-------- RECORDS SHOWN --------

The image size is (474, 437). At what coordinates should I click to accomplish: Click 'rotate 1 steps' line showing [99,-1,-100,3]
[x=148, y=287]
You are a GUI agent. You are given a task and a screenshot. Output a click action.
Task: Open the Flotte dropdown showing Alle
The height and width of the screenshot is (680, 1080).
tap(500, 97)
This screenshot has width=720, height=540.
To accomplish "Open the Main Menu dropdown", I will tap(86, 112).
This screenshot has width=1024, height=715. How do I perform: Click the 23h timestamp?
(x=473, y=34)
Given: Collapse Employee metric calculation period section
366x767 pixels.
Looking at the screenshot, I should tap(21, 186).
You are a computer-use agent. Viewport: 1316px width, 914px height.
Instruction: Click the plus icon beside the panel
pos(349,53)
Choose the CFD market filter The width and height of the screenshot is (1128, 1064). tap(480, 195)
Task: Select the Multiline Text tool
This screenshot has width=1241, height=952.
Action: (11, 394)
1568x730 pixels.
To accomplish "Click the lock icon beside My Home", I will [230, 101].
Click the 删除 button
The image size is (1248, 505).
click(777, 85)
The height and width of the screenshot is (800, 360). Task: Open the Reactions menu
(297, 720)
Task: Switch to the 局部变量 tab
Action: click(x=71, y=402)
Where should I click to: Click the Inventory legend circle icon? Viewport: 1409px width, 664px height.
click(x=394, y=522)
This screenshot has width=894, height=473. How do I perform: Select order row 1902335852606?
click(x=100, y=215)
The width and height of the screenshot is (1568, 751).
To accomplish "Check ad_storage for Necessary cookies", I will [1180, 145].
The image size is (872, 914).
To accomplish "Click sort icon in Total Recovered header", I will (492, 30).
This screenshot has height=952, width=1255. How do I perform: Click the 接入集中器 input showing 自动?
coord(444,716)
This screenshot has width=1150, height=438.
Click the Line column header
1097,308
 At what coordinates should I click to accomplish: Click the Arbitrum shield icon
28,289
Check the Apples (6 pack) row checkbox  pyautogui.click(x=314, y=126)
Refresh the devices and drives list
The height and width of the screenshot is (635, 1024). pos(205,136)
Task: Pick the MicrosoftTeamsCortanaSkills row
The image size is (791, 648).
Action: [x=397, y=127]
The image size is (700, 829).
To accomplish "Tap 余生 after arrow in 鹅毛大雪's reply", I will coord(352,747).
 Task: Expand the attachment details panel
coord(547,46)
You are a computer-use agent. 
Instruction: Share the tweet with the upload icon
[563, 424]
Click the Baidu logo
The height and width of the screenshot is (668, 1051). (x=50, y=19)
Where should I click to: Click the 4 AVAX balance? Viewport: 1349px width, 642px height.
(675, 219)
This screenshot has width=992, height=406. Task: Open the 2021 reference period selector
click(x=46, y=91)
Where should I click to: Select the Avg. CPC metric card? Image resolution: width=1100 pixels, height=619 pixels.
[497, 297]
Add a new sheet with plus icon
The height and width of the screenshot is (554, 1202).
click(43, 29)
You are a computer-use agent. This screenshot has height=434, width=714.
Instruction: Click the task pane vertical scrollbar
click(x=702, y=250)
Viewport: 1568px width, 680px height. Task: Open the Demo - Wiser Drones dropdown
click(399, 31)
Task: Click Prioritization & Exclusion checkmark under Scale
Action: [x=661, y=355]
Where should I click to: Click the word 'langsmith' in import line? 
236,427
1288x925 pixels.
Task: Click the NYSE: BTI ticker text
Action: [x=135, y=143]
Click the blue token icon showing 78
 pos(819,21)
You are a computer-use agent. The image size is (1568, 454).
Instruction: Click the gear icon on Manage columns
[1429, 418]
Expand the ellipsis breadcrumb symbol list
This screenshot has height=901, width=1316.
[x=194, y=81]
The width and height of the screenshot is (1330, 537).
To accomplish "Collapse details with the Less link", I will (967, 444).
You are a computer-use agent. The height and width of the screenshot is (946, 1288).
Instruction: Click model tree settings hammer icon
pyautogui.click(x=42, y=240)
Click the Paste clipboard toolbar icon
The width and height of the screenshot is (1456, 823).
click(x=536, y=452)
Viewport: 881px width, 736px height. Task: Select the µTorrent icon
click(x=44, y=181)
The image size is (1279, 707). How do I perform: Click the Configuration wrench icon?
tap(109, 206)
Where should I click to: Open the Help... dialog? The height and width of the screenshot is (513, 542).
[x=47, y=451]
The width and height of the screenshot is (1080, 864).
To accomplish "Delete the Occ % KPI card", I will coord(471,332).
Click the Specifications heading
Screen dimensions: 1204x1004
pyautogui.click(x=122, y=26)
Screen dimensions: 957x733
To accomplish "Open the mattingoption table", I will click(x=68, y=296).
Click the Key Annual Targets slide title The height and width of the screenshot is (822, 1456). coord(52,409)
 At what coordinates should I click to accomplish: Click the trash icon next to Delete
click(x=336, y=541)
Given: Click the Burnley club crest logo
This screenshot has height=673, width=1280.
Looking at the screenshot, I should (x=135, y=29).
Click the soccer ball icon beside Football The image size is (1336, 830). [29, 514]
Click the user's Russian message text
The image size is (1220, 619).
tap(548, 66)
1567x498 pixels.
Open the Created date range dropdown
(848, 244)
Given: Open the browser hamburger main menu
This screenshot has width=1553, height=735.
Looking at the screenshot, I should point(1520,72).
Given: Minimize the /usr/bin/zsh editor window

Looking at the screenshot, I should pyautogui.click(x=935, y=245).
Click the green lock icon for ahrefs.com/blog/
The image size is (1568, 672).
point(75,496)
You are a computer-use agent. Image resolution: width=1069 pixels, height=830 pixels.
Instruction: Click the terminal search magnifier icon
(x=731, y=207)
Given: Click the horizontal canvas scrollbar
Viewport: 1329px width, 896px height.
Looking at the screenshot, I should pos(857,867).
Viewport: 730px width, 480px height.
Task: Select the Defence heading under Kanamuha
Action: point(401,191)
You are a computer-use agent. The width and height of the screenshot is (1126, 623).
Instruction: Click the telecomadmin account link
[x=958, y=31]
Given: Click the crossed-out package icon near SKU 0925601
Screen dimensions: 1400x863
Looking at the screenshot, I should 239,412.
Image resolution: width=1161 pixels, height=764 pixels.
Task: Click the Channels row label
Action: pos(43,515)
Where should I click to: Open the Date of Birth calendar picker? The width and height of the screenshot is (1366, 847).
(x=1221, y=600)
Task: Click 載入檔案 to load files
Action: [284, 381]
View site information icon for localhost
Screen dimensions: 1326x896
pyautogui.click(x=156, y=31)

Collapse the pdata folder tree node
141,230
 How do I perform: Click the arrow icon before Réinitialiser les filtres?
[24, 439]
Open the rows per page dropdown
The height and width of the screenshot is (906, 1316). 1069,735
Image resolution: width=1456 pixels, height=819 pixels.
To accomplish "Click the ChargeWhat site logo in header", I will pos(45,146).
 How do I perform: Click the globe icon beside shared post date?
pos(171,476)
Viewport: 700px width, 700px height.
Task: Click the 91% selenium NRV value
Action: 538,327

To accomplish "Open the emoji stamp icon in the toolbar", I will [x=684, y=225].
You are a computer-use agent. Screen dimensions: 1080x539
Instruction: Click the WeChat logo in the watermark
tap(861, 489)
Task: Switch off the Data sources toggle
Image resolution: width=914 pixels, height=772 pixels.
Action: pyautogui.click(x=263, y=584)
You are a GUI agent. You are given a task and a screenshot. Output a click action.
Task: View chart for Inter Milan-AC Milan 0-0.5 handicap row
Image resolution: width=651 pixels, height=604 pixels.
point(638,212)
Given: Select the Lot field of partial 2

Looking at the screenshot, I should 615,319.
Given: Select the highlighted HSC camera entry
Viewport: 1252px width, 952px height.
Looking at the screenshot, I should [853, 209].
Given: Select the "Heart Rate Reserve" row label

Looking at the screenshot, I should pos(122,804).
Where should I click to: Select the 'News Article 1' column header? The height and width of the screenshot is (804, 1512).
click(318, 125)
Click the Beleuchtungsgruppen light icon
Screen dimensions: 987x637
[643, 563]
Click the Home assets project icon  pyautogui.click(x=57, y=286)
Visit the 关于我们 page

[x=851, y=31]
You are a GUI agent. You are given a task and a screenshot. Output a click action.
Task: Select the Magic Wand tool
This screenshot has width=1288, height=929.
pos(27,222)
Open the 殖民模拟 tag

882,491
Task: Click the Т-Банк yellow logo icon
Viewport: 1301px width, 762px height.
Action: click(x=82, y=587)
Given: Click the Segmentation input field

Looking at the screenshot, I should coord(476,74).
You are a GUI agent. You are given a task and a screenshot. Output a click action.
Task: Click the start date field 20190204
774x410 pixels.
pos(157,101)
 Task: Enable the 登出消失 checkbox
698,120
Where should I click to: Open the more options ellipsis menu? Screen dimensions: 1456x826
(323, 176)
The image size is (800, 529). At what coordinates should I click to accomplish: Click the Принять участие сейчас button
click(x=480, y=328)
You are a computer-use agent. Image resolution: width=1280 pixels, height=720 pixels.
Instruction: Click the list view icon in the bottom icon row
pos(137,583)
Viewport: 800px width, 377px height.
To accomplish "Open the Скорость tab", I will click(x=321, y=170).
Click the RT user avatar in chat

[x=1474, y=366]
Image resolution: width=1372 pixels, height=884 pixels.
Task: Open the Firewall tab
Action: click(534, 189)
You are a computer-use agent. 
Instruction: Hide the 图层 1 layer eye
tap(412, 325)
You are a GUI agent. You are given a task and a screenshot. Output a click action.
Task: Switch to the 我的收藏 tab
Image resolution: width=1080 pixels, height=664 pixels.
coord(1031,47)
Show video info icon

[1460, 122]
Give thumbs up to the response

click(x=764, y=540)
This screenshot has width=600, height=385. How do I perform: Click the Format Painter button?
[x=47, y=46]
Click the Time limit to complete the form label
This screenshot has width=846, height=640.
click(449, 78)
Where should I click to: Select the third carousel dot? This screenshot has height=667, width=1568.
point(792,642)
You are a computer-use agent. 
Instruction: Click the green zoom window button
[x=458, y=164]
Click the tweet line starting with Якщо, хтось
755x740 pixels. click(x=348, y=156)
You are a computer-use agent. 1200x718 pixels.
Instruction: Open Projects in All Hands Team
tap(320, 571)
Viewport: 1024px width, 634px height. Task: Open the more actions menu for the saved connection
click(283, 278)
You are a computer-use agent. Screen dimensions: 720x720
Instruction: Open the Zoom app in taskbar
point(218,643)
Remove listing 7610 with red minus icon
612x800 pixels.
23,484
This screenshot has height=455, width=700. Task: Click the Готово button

--------

DIRECTIONS: Up to and including the line that holds "Task: Open the Flotte dropdown showing Alle", reproduce the records above exactly from their first line, and give nothing else.

EXPECTED ANSWER:
The image size is (474, 437). At what coordinates should I click to accomplish: Click 'rotate 1 steps' line showing [99,-1,-100,3]
[x=148, y=287]
You are a GUI agent. You are given a task and a screenshot. Output a click action.
Task: Open the Flotte dropdown showing Alle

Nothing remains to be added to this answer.